Generates a new AES-256 encryption key and creates a keystore entry with activation and expiration dates calculated based on system configuration. This is the preferred method for creating encryption keys as it uses the system’s CSPRNG.

Input

None required.

Output

Returns a KeystoreGenerationCommandResponse containing details of the generated keystore.

Example Request

POST /api/admin/KeyStores/generation
Authorization: Bearer {token}

Example Response

{
  "success": true,
  "code": 200,
  "errorMessage": null,
  "keystoreId": "7bc94a21-8833-4d2f-a5e1-9f4b2d8c1e7a",
  "activationDate": "2024-01-15T10:30:00Z",
  "expirationDate": "2025-01-15T10:30:00Z",
  "keyStrength": "AES-256"
}

Errors

  • 400 Bad Request — Key generation failed due to system configuration issues.
  • 401 Unauthorized — Missing or invalid authentication.
  • 404 Not Found — Required system resources for key generation not available.
  • 500 Internal Server Error — Unexpected error during generation (RNG or database issues).

Notes

  • Generation process: generate 256-bit AES key, set activation date to current, calculate expiration date, store encrypted.
  • Rotation workflow: generate 30-60 days before expiration, set activation overlap, re-encrypt data, deactivate old key.
  • Best practices: generate in secure environments, audit events, backup keys, test in non-production, schedule during low traffic.
  • Comply with PCI-DSS, GDPR, and applicable data security standards.

Authorizations

Authorization
string
header
required

The access token received from the authorization server in the OAuth 2.0 flow.

Response

Returns the ID and details of the newly generated keystore.

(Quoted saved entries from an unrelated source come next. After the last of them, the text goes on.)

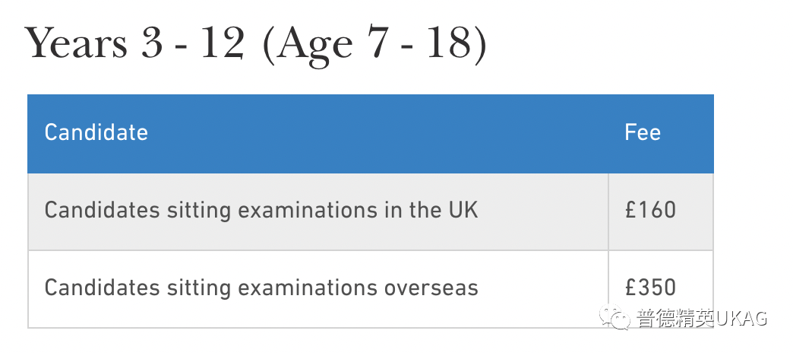Click the Fee column header
The image size is (793, 353).
643,132
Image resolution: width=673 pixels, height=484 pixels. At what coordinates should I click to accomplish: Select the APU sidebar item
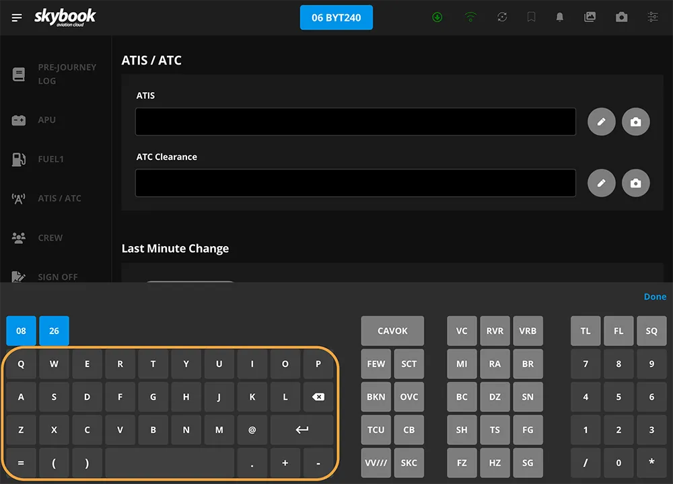46,120
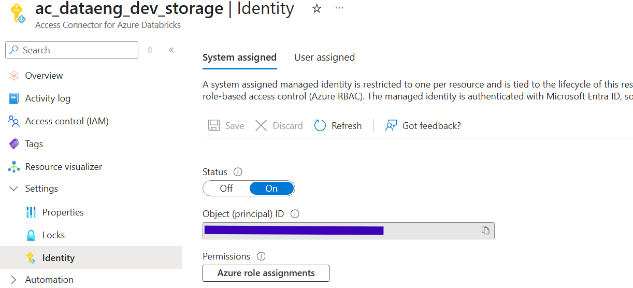Click the Refresh icon in toolbar
This screenshot has width=633, height=288.
320,126

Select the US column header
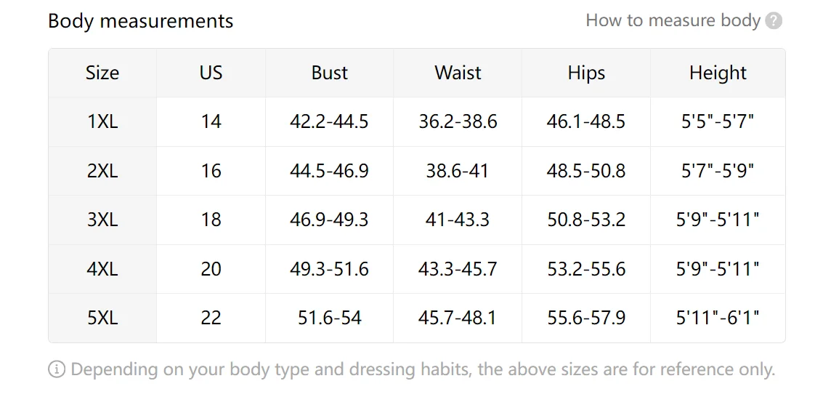tap(211, 73)
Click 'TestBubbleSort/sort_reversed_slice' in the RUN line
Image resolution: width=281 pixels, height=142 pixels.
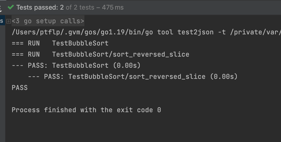(121, 55)
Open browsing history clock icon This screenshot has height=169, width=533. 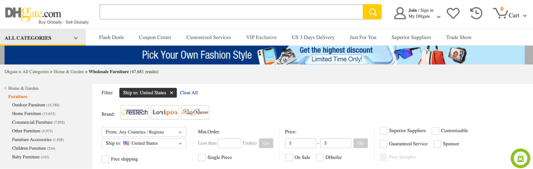pos(475,12)
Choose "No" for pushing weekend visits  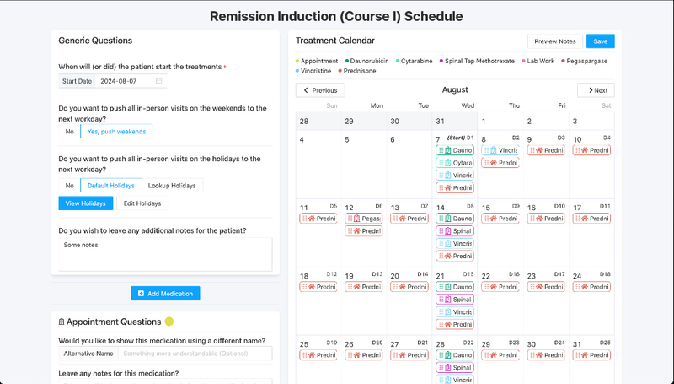point(69,132)
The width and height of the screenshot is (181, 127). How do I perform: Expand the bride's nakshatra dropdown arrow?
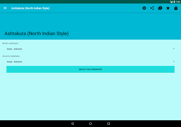174,49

Standard response structure containing operation status and error information. Standard command response indicating the result of a data modification. Represents the response containing generated key material for client consumption.

success
boolean

True if the operation completed successfully; false if an error occurred.

Example:

true

code
enum<string>

Result code indicating the outcome of the operation.

Available options:
Unknown,
Success,
BadRequest,
Unauthorized,
NotFound,
Error
Example:

200

errorMessage
string | null

Human-readable error message when an error occurs.

Example:

null

keyBase64
string | null

The generated key encoded in base64 format.

ivBase64
string | null

The generated initialization vector encoded in base64 format.